After lockdowns forced Basel Hamzeh to close his cafe in a trendy Berlin neighborhood for months, the 53-year-old is confronting a fresh crisis: high energy bills.
The cost of natural gas and electricity has surged across Europe, reaching records in some countries, as businesses re-open and workers return to the office. In Germany, wholesale power prices have risen more than 60% this year, leaving the owner of the Frau Honig cafe in Friedrichshain with no option but to raise prices of everything from cappuccinos to cinnamon rolls.
“The higher power prices were a double whammy after our cafe was forced to close for such a long time, doing only takeaway during the pandemic,” he said. “We just had to pass on the costs to customers.”
Energy prices are rising around the world as the global economy emerges from the pandemic, fueling concerns about inflation.
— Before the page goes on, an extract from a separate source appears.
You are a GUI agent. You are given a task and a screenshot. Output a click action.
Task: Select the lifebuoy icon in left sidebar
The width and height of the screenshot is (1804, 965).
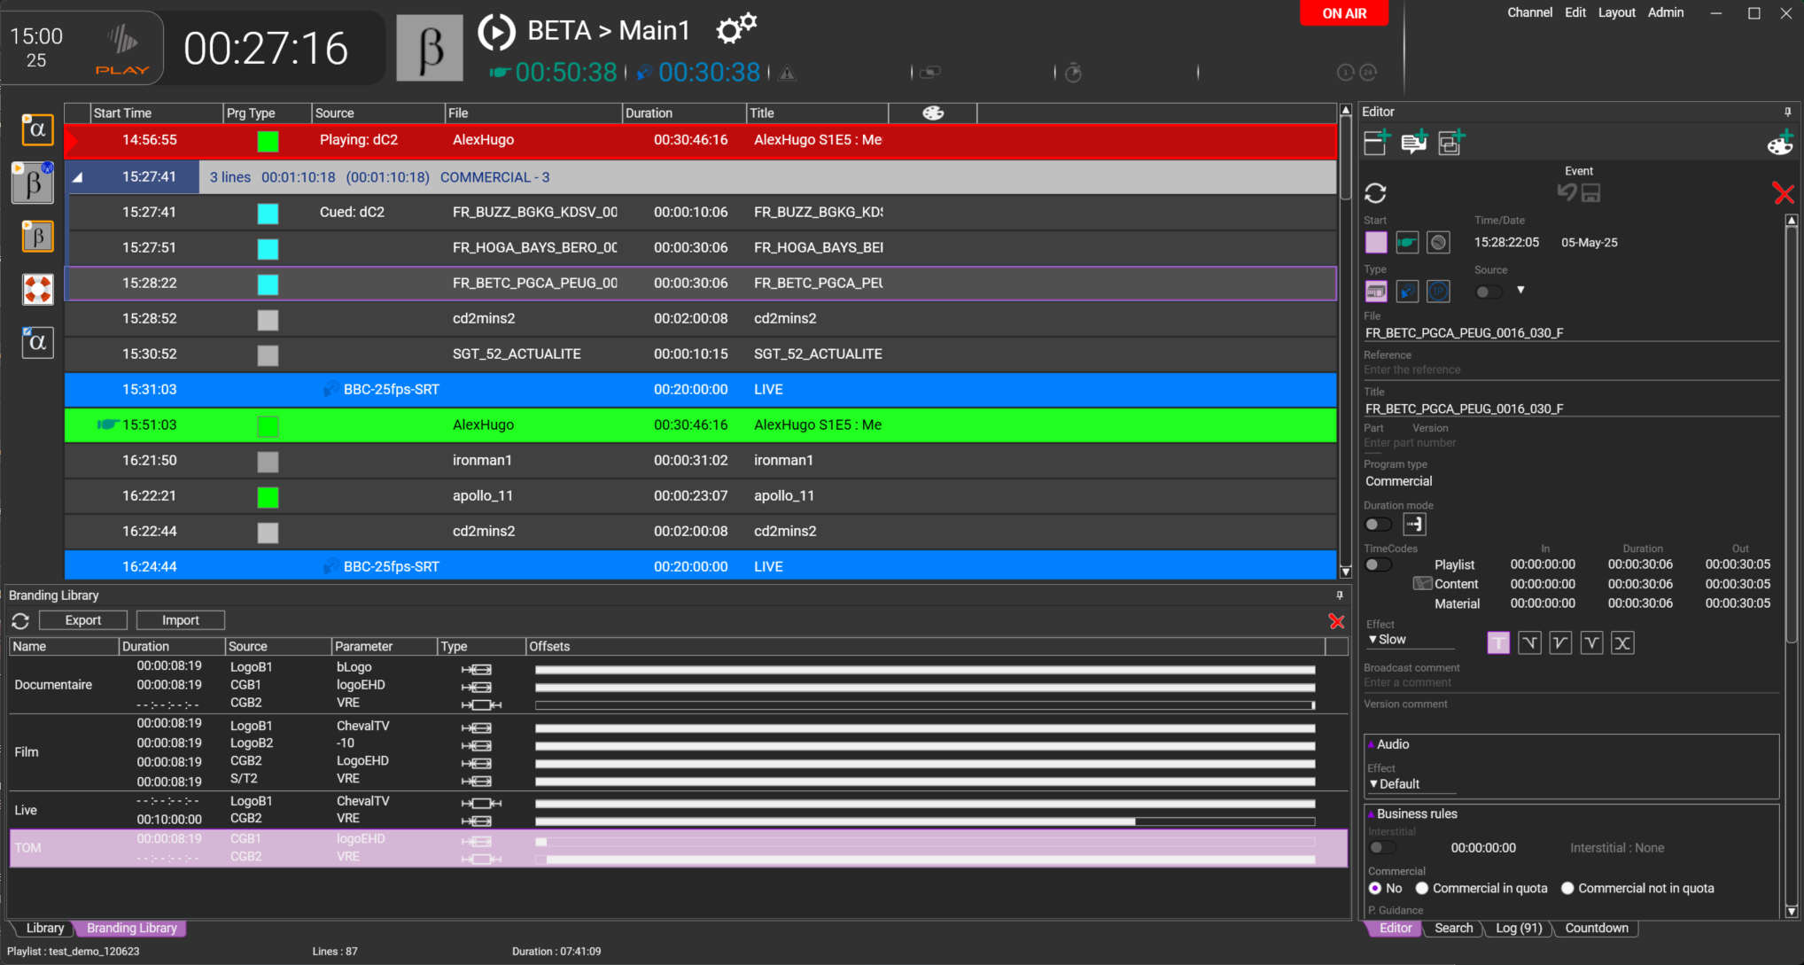pos(37,289)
In Europe, plans to decarbonize the economy are also playing a part as utilities pay near-record prices to buy the pollution permits they need to keep producing power from fossil fuels.
Add to that shortages of natural gas and the result is super-charged electricity prices, a bill consumers will eventually have to foot. Spain was already forced to cut energy taxes as power prices rose to a record, and the U.K. is expected to allow utilities to increase bills a second time this year, a move that will be announced Friday and affects 15 million people.
Higher costs are a headache for politicians less than 100 days before world leaders meet in Scotland to nail down a pathway to net zero. Governments fear a backlash as higher utility bills increase voter resistance to the paying for the energy transition. Swiss voters rejected this year an ambitious climate law that would raise taxes on things like flying and driving.
“Are we going to see yellow vests in the streets, are we going to see a repeat of the Swiss referendum?” said Thierry Bros, an energy professor at the Paris Institute of Political Studies. “You are not going to get re-elected if you are putting so many people into energy poverty. That’s going to be a wake up call for governments.”
High energy costs are set to persist. Russia is flowing less gas to Europe and Asia is scooping up cargoes of liquefied natural gas, making it harder to refill depleted storage sites after a bitter winter. Benchmark European gas prices have already hit a record and all of that is fueling power prices and boosting earnings for utilities including Germany’s RWE AG and France’s Engie SA.
A hike in utility bills -- frequently the biggest fixed cost after rent -- could push many small businesses over the edge. The U.K. hospitality sector lost at least 80 billion pounds ($111 billion) due to lockdowns, forcing the government to step in. A significant rise in energy costs “would be devastating,” said Kate Nicholls, chief executive officer of industry group UKHospitality.
“Survival and revival is already on a knife edge for many hospitality businesses,” she said. “Should utility bills increase by the sort of figures being forecast, further specific reliefs or measures could become necessary.”
Inflation has been creeping up in Europe as economies rebound and commodity prices rise. Costs for consumers in the Eurozone rose 2.2% in July, the highest rate since October 2018.
While Europe has the most ambitious de-carbonisation plans in the world, unveiling proposals last month to cut emissions by at least 55% by 2030 from 1990 levels, some countries have started to balk at parts of the agenda.
France is lobbying behind the scenes to water down or delay the new proposed carbon market for heating and road transport. Several countries, including the Netherlands and Hungary, are also concerned about its social impact, according to European Union diplomats with knowledge of the talks.
In the U.K., there are questions about the cost of meeting net zero. It’s still unclear how the government intends to deliver on the targets, including convincing 600,000 people a year to rip out their gas boilers and replace them with expensive heat pumps.
“It’s basically our generation that’s bearing the cost of the energy transition,” said Jonathan Stern, a research fellow at the Oxford Institute for Energy Studies. “How will that feel come mid-decade if they are told we aren’t going to meet the goals of the Paris agreement let alone net zero? How will that change their views?”
For now, Spain is feeling the biggest impact. Without sufficient interconnection to France, electricity prices have surged above 100 euros a megawatt-hour, more than double the rates at this time in 2019, before the pandemic hit demand. That’s a sensitive topic for the Socialist-led government, which campaigned on lowering energy costs.
“It’s a heavy hit for the government,” said Javier Tobias Gonzalez, an architect who works on energy poverty at ECODES, a Spanish organization focused on sustainable development. “Before they were elected, they were quite critical of the government at the time regarding energy poverty.”
In the U.K. energy regulator Ofgem is expected to allow utilities to increase prices by 125 pounds when it announces the decision Friday, Morgan Stanley analysts estimate. The more than 10% increase would be the biggest ever to the price cap, introduced in 2019 to protect British households on default tariffs.
Back in Berlin, Hamzeh says his cafe has so far managed to survive.
“The support of the neighborhood has been immense throughout the pandemic and also when we had to increase our prices,” he said. “We are very thankful for that.”